Buffett was first off the mark, when he called bitcoin “rat poison squared” in response to a question at the annual shareholder meeting for his company Berkshire Hathaway in Omaha, Nebraska. He also reiterated his prediction of a “bad ending” for cryptocurrencies in the future. Charlie Munger, Buffett’s business partner, was even more strident in his criticism of bitcoin and suggested that investors in the new asset were suffering from “just dementia”. Gates followed soon after in an appearance on CNBC’s Squawk Box. He called bitcoin one of the “crazier, speculative” things and said he would have shorted it if he knew of an “easy way” to do so.
The crux of their arguments rests on bitcoin’s utility. “It essentially doesn’t deliver anything besides scarcity,” Buffett said, referring to the cryptocurrency’s limit of 21 million coins. “It doesn’t produce anything.” Bitcoin’s proponents argue that it dramatically reduces money transfer costs using blockchain, its underlying technology. To that point, Buffett said the fact that bank checks are used to transfer money between two parties doesn’t necessarily mean that checks have an intrinsic value by themselves.
“The fact that it is clever computer science does not mean that it should be widely used and that respectable people should encourage other people to speculate on it,” Munger said. Gates produced a similar line of argument during his appearance on CNBC. “As an asset class, you’re not producing anything and so you shouldn’t expect it to go up. It’s kind of a pure ‘greater fool theory’ type of investment,” he said.
Tyler Winklevoss, who is one of the first bitcoin billionaires by virtue of his investment in the cryptocurrency, fired back at Gates’ suggestion of shorting bitcoin by tweeting out an easy method of shorting bitcoin using Cboe futures.
Meanwhile, bitcoin, which was marching towards the $10,000 target, fell after remarks by Buffett and Gates made their way to the wires.

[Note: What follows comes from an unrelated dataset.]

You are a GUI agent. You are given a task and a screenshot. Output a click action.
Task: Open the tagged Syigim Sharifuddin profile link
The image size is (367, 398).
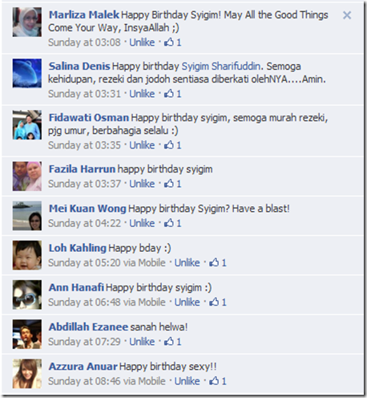221,66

Buffett And Gates May Have A Point
As I mentioned in a piece on the topic on Investopedia, Gates is not exactly against bitcoin. In an earlier Bloomberg interview, he said bitcoin could be used for cheap money transfers in developing countries, with large segments of unbanked population.
There is some truth to Buffett and Munger’s arguments. Till date, it has been difficult to assign a defined use case for bitcoin. It was touted as a medium for daily transactions but high transaction fees and crowded networks that result in long wait times for transaction processing have put paid to that ambition. Even the number of transactions on bitcoin’s network crashed earlier this year.
While investors have poured money into bitcoin, it is difficult to separate investors, who believe in long term value of the asset, from traders, who are short-term speculators. In fact, bitcoin’s price volatility makes it seem more like a fly-by-night asset than a long-term store of value.
Still this is a story which has been written earlier. For example, gold and silver, two metals that are considered excellent stores of value, witnessed similar volatility in prices during the 1970s ad 1980s. The price of silver jumped from $6 per troy ounce to $49.80 in less than six months towards the end of 1979 and beginning of 1980. During the same period, gold shot up from $512 per Troy ounce to $850 per Troy ounce. Both metals crashed soon after to a prolonged slump and revived their prices only after three years of a slow ascent.